Will sich Volkes Stimme eines kritischen historischen Bewusstseins entledigen, um nicht weiter über Motivation und Beweggründe von Akteuren der Vergangenheit nachzudenken, fällt oft der Satz: „Ich kann ja nicht in die Köpfe der Leute hineinschauen.“ Wie wahr. Wir können weder in den Kopf unserer Tante, noch in den von Heinrich Himmler hineinschauen. Nur, Geschichtsschreibung geht anders.
Der Satz fiel wieder bei der Pressekonferenz zur Eröffnung der Neu-Präsentation der Sammlung Bührle im Kunsthaus Zürich. Dass er von der frisch ernannten Direktorin des Hauses, Ann Demeester, auf die Journalistenfrage zu vernehmen war, was in der Nachkriegszeit die Motivation des Museums gewesen sei, den Deal mit Bührle einzugehen, darf als weiterer peinlicher Auftritt in der Reihe von hochnotpeinlichen Auftritten des Zürcher Kunsthauses verbucht werden.
Das Trauerspiel begann 2021, als mit dem Erweiterungsbau des Kunsthauses von David Chipperfield auch die private Sammlung des aufstrebenden ehemaligen Freikorps-Mitglieds aus Pforzheim und späteren Schweizer Waffenproduzenten Emil Bührle ins Kunsthaus einzog.
Das Kunsthaus Zürich gab sich Mühe
Kein Zweifel, Demeesters und ihr Team gaben sich Mühe, es besser als ihre Vorgänger zu machen.
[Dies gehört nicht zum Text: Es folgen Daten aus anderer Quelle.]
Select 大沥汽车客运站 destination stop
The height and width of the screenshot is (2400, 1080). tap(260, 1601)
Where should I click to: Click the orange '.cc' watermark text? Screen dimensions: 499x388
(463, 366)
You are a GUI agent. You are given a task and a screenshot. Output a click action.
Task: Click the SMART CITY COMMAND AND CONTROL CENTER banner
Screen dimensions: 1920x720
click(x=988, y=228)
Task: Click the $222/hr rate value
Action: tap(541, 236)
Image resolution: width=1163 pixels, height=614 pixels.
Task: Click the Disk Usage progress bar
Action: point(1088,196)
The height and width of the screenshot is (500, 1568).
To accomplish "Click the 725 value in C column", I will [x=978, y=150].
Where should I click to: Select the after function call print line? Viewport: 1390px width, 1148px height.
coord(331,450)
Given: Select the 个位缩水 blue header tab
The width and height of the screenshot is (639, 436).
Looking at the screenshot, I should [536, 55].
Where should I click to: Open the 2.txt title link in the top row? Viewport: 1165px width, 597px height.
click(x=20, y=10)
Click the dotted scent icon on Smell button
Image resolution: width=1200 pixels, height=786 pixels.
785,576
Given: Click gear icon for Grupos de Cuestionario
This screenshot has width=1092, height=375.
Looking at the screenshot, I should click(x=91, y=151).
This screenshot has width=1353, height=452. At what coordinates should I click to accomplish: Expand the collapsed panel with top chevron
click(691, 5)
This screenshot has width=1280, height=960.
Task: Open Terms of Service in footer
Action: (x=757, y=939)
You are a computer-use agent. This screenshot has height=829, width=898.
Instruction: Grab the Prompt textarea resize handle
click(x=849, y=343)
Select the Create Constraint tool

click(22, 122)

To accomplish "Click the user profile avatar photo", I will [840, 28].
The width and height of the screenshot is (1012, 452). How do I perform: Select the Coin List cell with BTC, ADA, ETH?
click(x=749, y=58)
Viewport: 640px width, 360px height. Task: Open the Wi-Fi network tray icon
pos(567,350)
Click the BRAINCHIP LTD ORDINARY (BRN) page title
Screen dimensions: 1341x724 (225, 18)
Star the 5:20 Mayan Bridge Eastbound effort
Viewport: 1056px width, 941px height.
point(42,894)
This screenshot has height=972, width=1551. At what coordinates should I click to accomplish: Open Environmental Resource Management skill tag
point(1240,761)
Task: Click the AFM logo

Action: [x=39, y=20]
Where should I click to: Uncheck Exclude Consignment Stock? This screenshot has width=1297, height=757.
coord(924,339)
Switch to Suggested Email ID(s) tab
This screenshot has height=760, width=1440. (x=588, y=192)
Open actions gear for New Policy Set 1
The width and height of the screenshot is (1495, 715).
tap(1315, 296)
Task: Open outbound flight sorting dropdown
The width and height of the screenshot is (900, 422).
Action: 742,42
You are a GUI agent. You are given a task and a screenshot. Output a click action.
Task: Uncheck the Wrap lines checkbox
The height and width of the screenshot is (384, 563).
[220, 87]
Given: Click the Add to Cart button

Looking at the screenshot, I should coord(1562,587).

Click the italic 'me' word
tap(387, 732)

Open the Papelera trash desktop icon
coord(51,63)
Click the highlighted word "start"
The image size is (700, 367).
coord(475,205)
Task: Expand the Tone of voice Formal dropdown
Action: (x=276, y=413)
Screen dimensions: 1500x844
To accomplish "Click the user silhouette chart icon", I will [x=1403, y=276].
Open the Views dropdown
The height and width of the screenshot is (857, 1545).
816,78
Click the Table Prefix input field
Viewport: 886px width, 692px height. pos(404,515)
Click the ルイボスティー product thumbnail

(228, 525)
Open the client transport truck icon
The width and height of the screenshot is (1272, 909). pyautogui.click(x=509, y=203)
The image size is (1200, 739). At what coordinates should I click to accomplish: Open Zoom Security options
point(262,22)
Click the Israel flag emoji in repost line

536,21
Diese glaubten, Kunstgenuss und Sammlerruhm, dreckige Kapitalakkumulation und Profitname durch NS-verfolgungsbedingte Zwangsverkäufe jüdischer Sammler trennen oder verschweigen zu können. Als der Erweiterungsbau eröffnet wurde, präsentierte sich die Privatsammlung in diesem Geiste, es gab nur am Rande einen Info-Raum, in dem die neutrale Schweiz im Zweiten Weltkrieg als Markt wie jeder andere und Bührle als Patriot mit Kanten leuchten durften.

Foto: Franca Candrian
Damit ist jetzt Schluss. Doch der Ungeist des Stifters weht weiter durchs Haus. Zwei Wochen vor der Pressekonferenz trat der siebenköpfige wissenschaftliche Beirat zur Neupräsentation der Bührle-Sammlung geschlossen zurück. Die Chemie zwischen Wissenschaftler*innen und Museumsleitung war empfindlich gestört. Inhaltlich machen sie der Neukonzeption zum Vorwurf, dass der Stifter weiter „im Zentrum der Narration“ stehe, während „die Opfer des nationalsozialistischen Regimes marginalisiert“ würden. Doch die Forderung des Beirats gleicht der Quadratur des Kreises. Der Name eines Sammlers bleibt automatisch in aller Munde und Teil einer korrupten Memorialkultur, wenn seine Sammlung nur als Monolith gezeigt werden darf. Das ist in Zürich aufgrund der Leihverträge der Fall.
Die Ausstellung als Beta-Version
Tatsächlich rückt die Neupräsentation dem Monolithen mit allerlei partizipativen, kuratorischen, medialen Tricks zu Leibe, zum Beispiel mit der romantischen Sehnsuchtsfarbe Blau als inszenatorischem Leitmotiv. Gleich im ersten Raum lenkt ein blauer Gaze-Vorhang vor einem Mädchenporträt von Renoir, Irène Cahen d’Anvers, 1850, den Blick und signalisiert, dass es hier nicht nur um Kunst und ihren Genuss geht. Dazu sind Infotexte auf Tischen und Wänden ausgebreitet, die über das Bild und mit ihm das schlimme Schicksal seiner jüdischen Vorbesitzer*innen Auskunft geben. Und ja, die meist jüdischen Vorbesitzer*innen vieler Bilder bekommen Gesicht und Stimme. Doch würdigt man sie ausreichend, wenn man die Verstrickung der Schweiz in Verfolgung und Genozid weitgehend ausblendet und die wirtschaftlichen und sozialen Verflechtungen Bührles ausbreitet? Das Kunsthaus sieht die Ausstellung als Beta-Version und strebt eine permanente Überarbeitung an. Mit Bührle en bloc wird das kaum gut gehen.